E nas próximas Eleições Legislativas, qual será o impacto do CHEGA?

  1. Já no atinente a Eleições Legislativas, é natural que o CHEGA concorra a todos os Distritos. Trata-se de um Partido recentemente criado e não perderá essa oportunidade, sobretudo quando parte de uma expressiva votação alcançada nas Presidenciais.
  2. Em 2019, o 3.º Deputado do Distrito foi eleito com 14 392 votos no Partido Socialista (28 783/2, aplicando o método de Hondt para a distribuição dos 3 mandatos de Deputado à Assembleia da República).
  3. Com a diminuição de eleitores, que em 2023 serão aproximadamente 144 mil, para eleger um Deputado serão apenas necessários cerca de 14 mil votos e para que o CHEGA conseguisse eleger um Deputado no Distrito seria preciso dobrar a votação de janeiro de 2021, o que é muito improvável, ou pelo menos muito difícil.
  4. Já ao nível da influência no resultado eleitoral, atendendo ao que acima se disse quanto à proveniência dos eleitores no CHEGA, os seus 7 737 votos, tornam impossível a eleição de um segundo Deputado pelo PSD, mesmo que o PS perdesse alguns (poucos) milhares de votos.

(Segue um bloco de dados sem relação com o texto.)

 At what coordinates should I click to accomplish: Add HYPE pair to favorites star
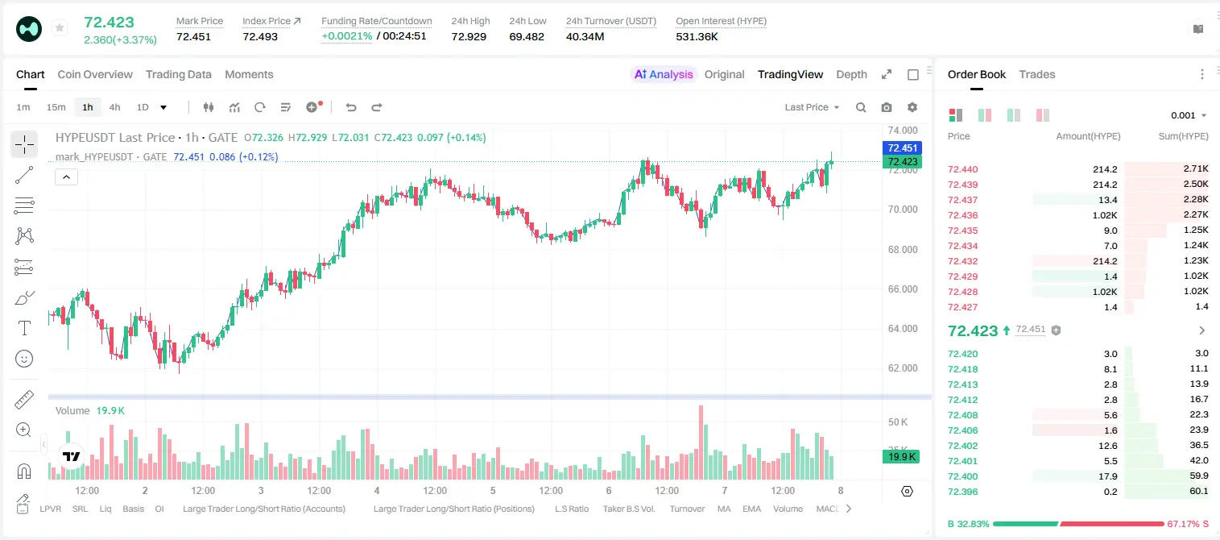click(60, 28)
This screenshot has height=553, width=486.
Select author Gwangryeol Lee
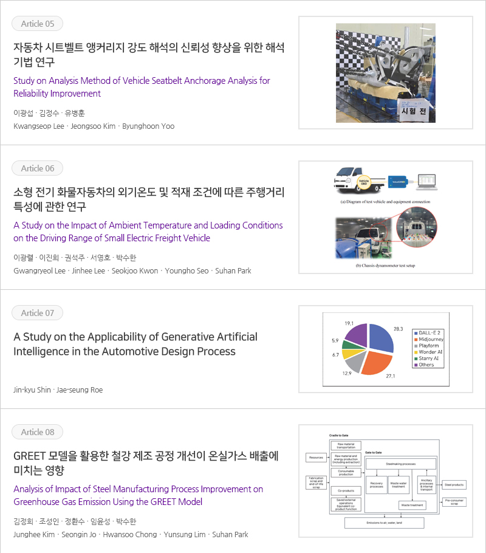point(40,270)
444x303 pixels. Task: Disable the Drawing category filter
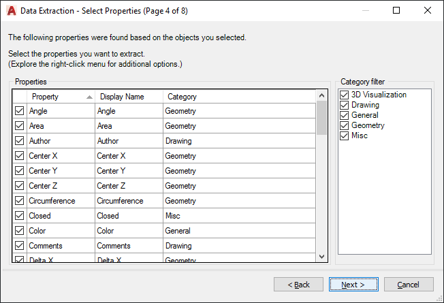coord(345,105)
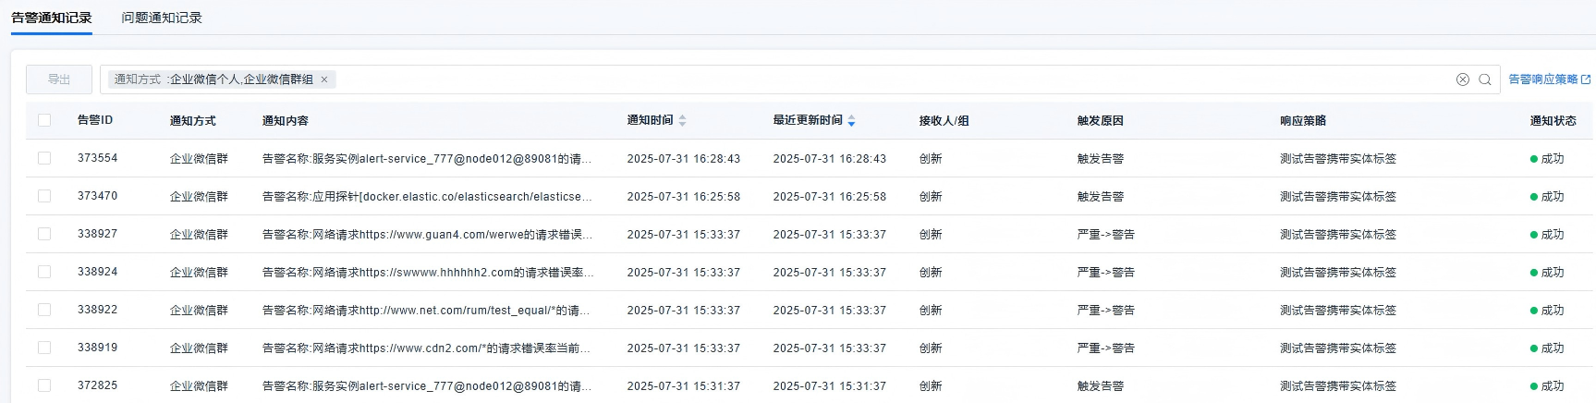Toggle the select-all checkbox in the table header
Image resolution: width=1596 pixels, height=403 pixels.
pyautogui.click(x=44, y=120)
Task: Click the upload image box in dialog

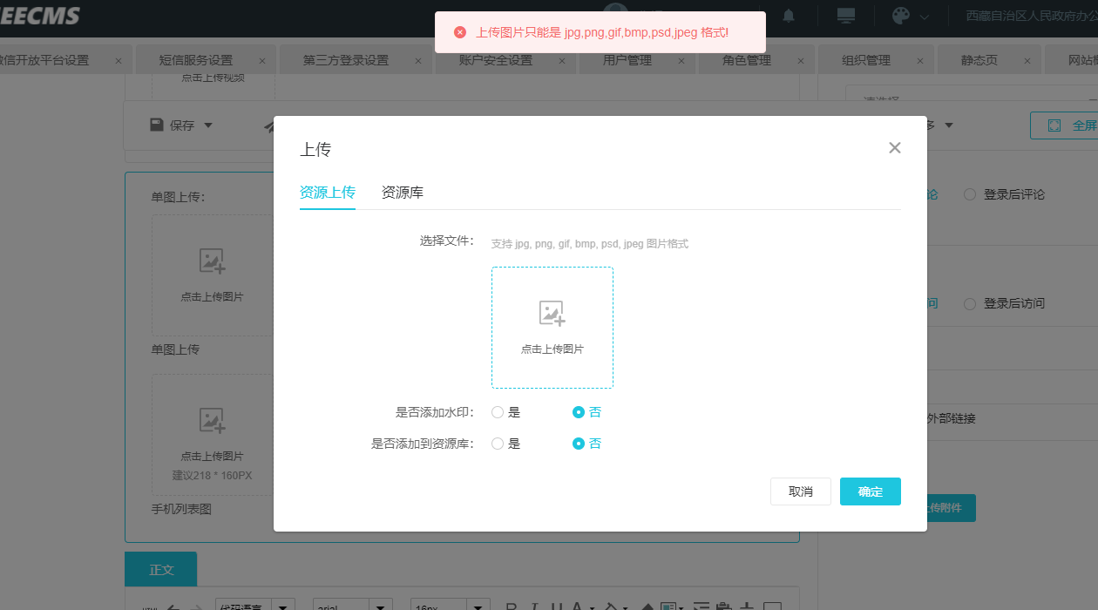Action: [552, 327]
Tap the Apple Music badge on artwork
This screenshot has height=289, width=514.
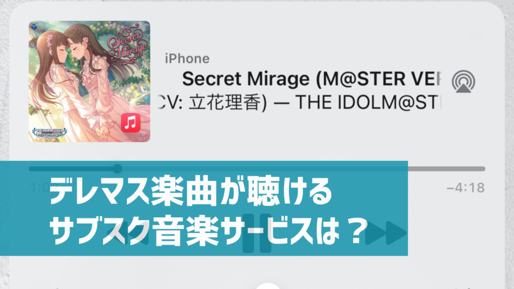131,122
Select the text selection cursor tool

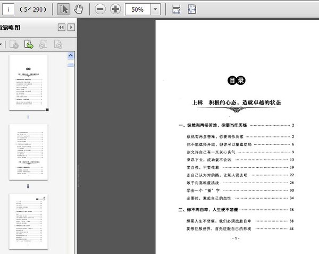coord(63,9)
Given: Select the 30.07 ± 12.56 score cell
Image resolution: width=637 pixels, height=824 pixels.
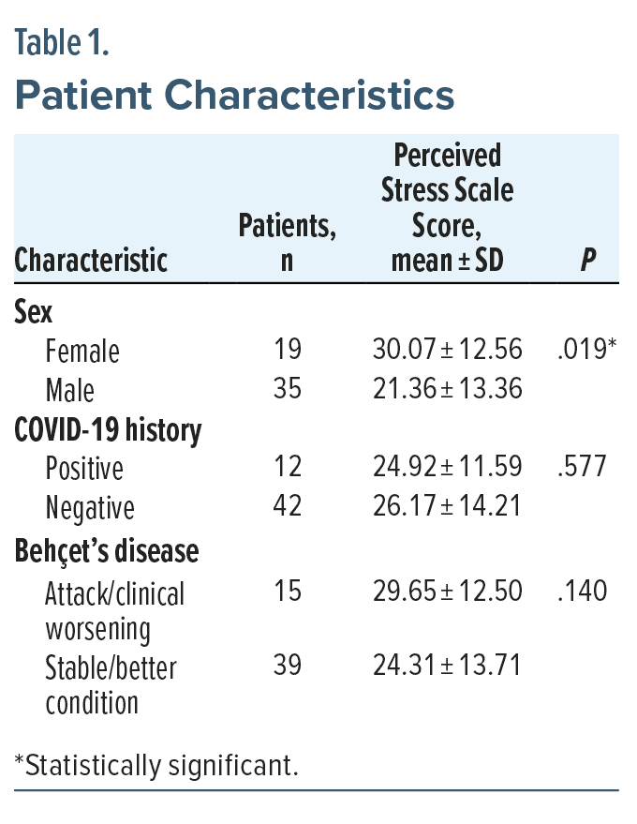Looking at the screenshot, I should coord(447,350).
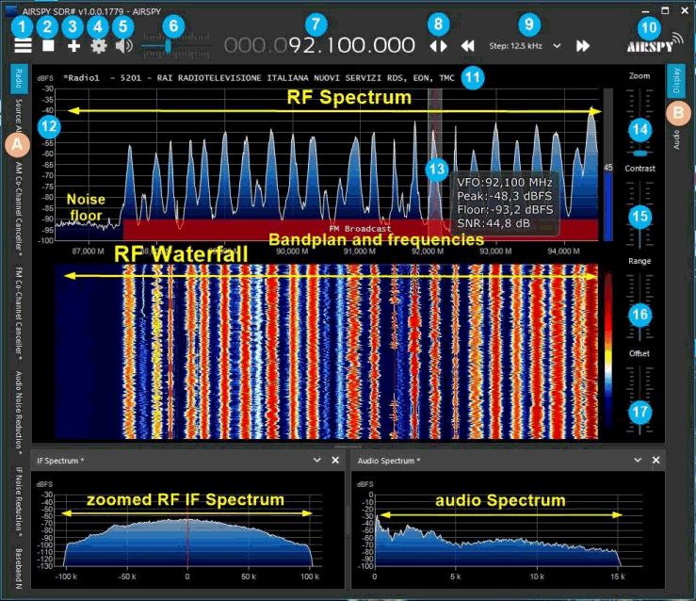Stop the radio with the Stop button
Viewport: 696px width, 601px height.
point(47,45)
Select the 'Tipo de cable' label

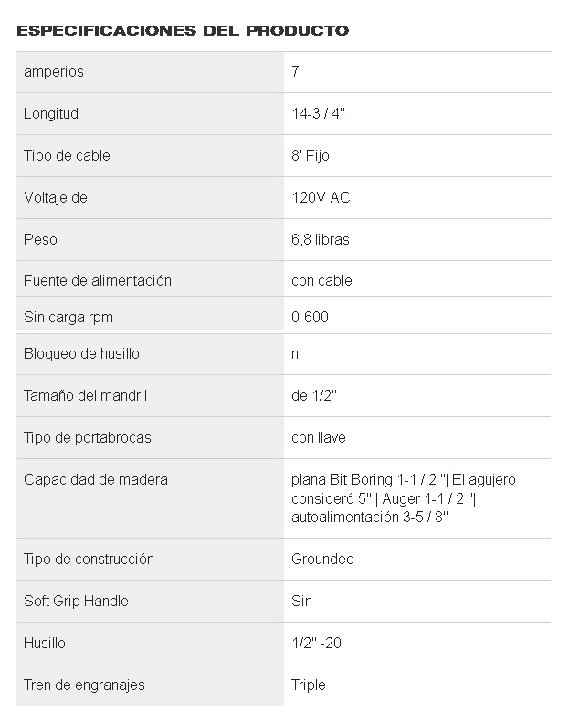point(67,156)
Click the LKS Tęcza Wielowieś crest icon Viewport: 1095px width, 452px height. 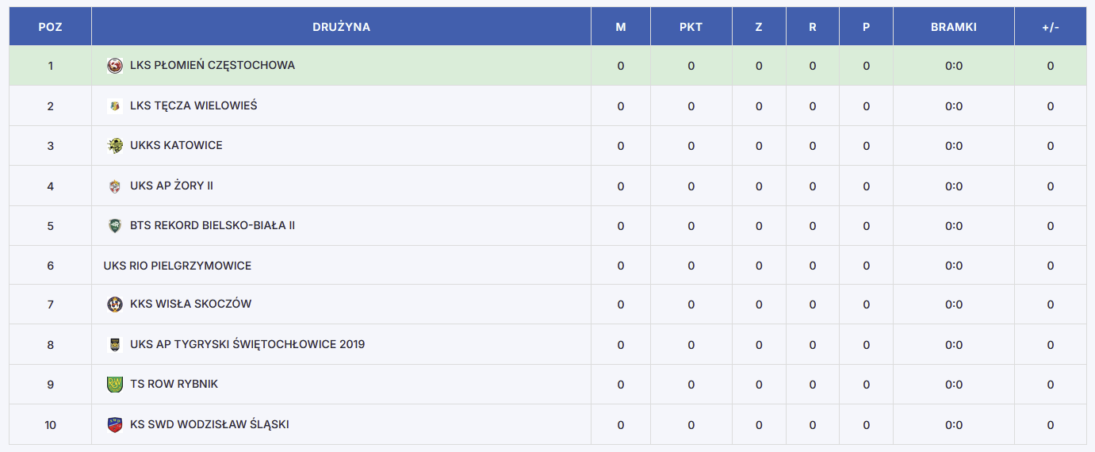(x=115, y=105)
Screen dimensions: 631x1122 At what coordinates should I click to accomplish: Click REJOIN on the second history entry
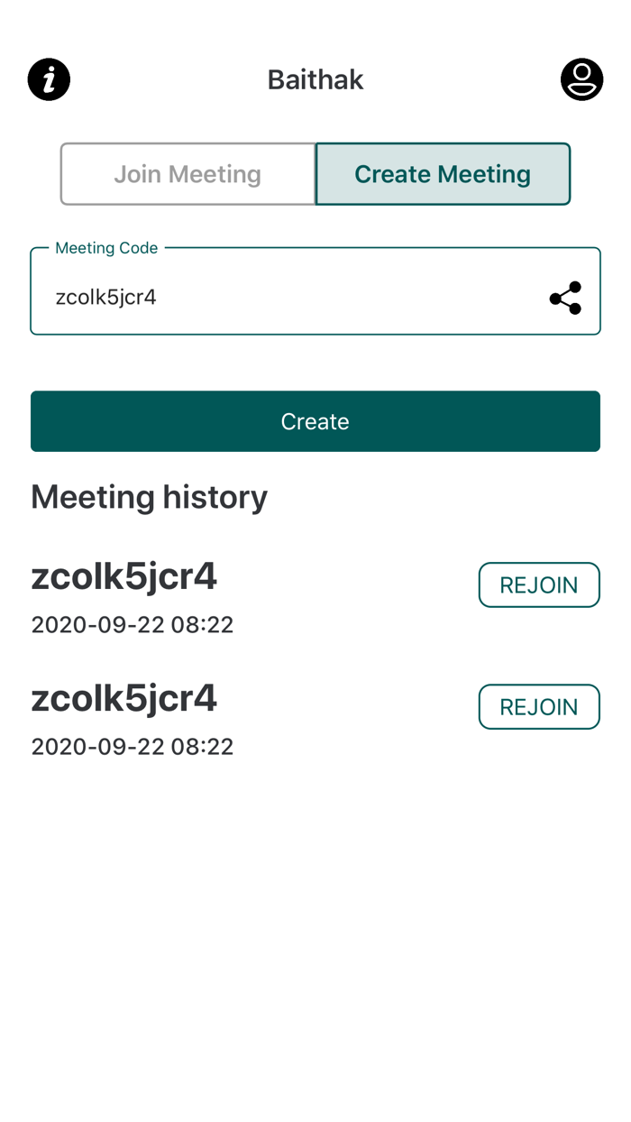[x=539, y=707]
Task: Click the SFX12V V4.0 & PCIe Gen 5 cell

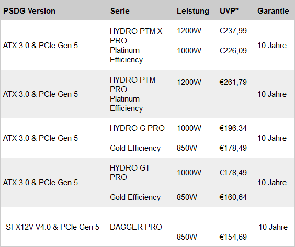Action: tap(52, 227)
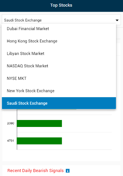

  5. De resto, acho que é isto que vai acontecer em todos os Distritos que elegem menos deputados. Os votos do CHEGA não vão deixar o PSD crescer e em alguns círculos vão “roubar-lhe” um ou mais Deputados. Em Portalegre, por exemplo, o PS tem dois Deputados, ou seja a totalidade do Distrito. O CHEGA teve uma votação considerável nas Presidenciais e, a repetir-se nas Legislativas, vai dividir com o PSD os votos da “oposição” , mantendo o PS os seus dois Deputados e não elegendo nenhum nem o CHEGA nem o PSD.
Eleições Legislativas 2019 – GUARDA
InscritosPSPSDCHEGABECDSPCP
2019151 53528 78326 343 5 9903 8232 295
2021147 960  7 737   
Diferença-3 575      

OBS: Esta análise é meramente estatística, pois não temos conhecimento real do que se passa politicamente em cada município, nem o nosso propósito foi analisar as Eleições Autárquicas de 2021 e tão só aferir até onde vão os efeitos do novo partido político que pela primeira vez irá a votos autárquicos. Não passa pois de um mero exercício estatístico, sem mais.